Double free or corruption - ex17.c simulation

Dylan · September 8, 2018, 5:33am

So, I recently posted about ex17.c: Ex17 Seg fault when setting new entries

I’m having difficulty creating a dynamic array.

I started working on a project which does something very similar. I think I may be able to solve the issues with ex17.c if I get this working, but I’m having an issue freeing the memory. It’s pretty messy code, but I have the initialisation working. When I attempt to free the memory, I get double free or corruption (out), and the program aborts.

The offending function is this one:

void Close_dir(struct Directory *dir) {
  if (dir) {
    if (dir->files) {
      int i = 0;
      for (i = 0; i < dir->num_files; i++) {
	Close_file(dir->files + i);
      }
    }
    Close_file(dir->directory_attributes);
    free(dir);
  }
}

followed by this one:

void Close_file(struct File *file) {
if (file != NULL) {
 if (file->owner != NULL)
 free(file->owner);
 if (file->group != NULL)
 free(file->group);
 if (file->name != NULL)
 free(file->name);
 free(file);
 }
 }

(Sorry about the formatting, I can’t seem to get the lines of code to display on seperate lines. Let me know if you know a way and I will fix it.)

It seems that my call to free each file is not correctly incrementing, and the Close_file() function is freeing the same file every time. I ran it under GDB and the abort did not occur until it tried to free on the second run of the for loop.

The syntax I am using could be failing to increment the pointer. That was one suggestion I saw online. Every other form of syntax however, including array index syntax, causes a compiler error, as I am dereferencing a struct passing that when a pointer is expected. I tried converting the whole function over to expecting a struct, but then I was passing a struct to free(), which doesn’t work.

This is what I think the problem is, but I can’t find a way to tell the program to free every allocated piece of memory in the array while adhering to syntax and correctly increment the pointer. Can anyone give me any advice on how this is done?

Thanks.

zedshaw · September 8, 2018, 2:18pm

Part of the reason you have trouble formatting your posts is you don’t hit the ENTER key enough. I went in and edited your post to show you, but you have to hit enter 2 times between paragraphs, and enter after you type [code] or [/code] so they’re on their own line.

Is there a reason you aren’t hitting ENTER and adding more spacing? It’s not really saving you much and just makes it difficult to read what you post, but if there’s some kind of limitation you’re having I can probably help you get around it.

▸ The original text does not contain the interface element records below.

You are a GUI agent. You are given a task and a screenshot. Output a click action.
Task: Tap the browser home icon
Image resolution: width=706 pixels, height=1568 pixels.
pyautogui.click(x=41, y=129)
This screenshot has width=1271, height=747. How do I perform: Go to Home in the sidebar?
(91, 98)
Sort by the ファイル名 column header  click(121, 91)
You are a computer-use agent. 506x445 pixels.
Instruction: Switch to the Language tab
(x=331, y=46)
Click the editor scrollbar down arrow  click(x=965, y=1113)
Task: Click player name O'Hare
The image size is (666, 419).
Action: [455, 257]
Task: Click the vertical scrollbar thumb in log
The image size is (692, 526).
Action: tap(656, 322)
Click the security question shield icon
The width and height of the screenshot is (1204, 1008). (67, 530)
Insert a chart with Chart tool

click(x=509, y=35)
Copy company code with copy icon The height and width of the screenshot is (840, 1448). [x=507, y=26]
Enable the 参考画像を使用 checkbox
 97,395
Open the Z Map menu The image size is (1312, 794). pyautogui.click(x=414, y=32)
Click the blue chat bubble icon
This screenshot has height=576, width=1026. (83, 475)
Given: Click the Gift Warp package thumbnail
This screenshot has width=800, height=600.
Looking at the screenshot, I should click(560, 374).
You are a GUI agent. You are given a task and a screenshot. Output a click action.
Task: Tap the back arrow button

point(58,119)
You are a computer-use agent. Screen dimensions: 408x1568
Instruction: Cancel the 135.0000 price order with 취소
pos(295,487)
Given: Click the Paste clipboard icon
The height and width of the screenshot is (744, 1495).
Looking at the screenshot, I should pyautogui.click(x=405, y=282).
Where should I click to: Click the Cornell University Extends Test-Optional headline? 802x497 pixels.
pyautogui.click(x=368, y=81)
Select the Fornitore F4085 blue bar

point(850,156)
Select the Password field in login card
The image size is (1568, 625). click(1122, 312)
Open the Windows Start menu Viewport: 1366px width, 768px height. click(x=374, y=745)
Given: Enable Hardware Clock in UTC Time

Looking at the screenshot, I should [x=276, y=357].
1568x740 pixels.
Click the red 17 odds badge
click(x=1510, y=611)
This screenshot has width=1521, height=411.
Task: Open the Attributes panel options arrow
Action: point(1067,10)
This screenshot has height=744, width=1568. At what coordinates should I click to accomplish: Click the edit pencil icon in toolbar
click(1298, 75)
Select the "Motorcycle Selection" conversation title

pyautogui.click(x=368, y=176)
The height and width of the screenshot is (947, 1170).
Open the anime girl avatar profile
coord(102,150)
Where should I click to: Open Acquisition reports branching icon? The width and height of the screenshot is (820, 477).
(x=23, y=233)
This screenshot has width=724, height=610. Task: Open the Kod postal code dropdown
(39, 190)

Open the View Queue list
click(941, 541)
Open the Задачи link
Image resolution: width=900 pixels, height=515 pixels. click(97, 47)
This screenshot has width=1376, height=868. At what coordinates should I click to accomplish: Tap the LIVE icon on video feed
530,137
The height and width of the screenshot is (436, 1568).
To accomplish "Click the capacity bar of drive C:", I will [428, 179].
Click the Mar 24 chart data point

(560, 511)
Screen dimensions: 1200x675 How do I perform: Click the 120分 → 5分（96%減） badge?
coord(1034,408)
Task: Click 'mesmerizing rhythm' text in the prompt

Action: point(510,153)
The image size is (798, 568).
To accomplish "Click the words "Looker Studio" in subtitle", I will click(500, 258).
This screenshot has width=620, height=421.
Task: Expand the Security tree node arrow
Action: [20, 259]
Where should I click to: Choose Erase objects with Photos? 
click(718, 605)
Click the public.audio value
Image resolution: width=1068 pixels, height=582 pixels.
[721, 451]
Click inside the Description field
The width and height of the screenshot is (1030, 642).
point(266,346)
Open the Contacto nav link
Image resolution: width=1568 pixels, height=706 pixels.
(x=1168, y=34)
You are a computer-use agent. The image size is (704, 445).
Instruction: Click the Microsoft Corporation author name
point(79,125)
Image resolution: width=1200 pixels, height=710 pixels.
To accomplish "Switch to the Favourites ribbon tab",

So the first problem is this C code isn’t correct:

if (file->;owner != NULL)
 free(file->;owner);
 if (file->;group != NULL)
 free(file->;group);
 if (file->;name != NULL)
 free(file->;name);
 free(file);

You have file->;group but that semi-colon ( shouldn’t be there. I suspect you didn’t actually copy paste this in, or if that is your real code then it doesn’t compile.

Looking at your pastebin it seems correct, so that means you’re calling double free on one of those. The problem is, you can’t really solve it with only the information “I get a double free”. A double free…where? What line? Without more information you’ll never figure this out.

So, how do you get more information? You run the program under a debugger (gdb or lldb if you’re on a mac), and then when the error happens you’ll get the abort to stop right where the error is and can dump the program and see what’s going on. I have a video for that, but let me know if you can’t find it.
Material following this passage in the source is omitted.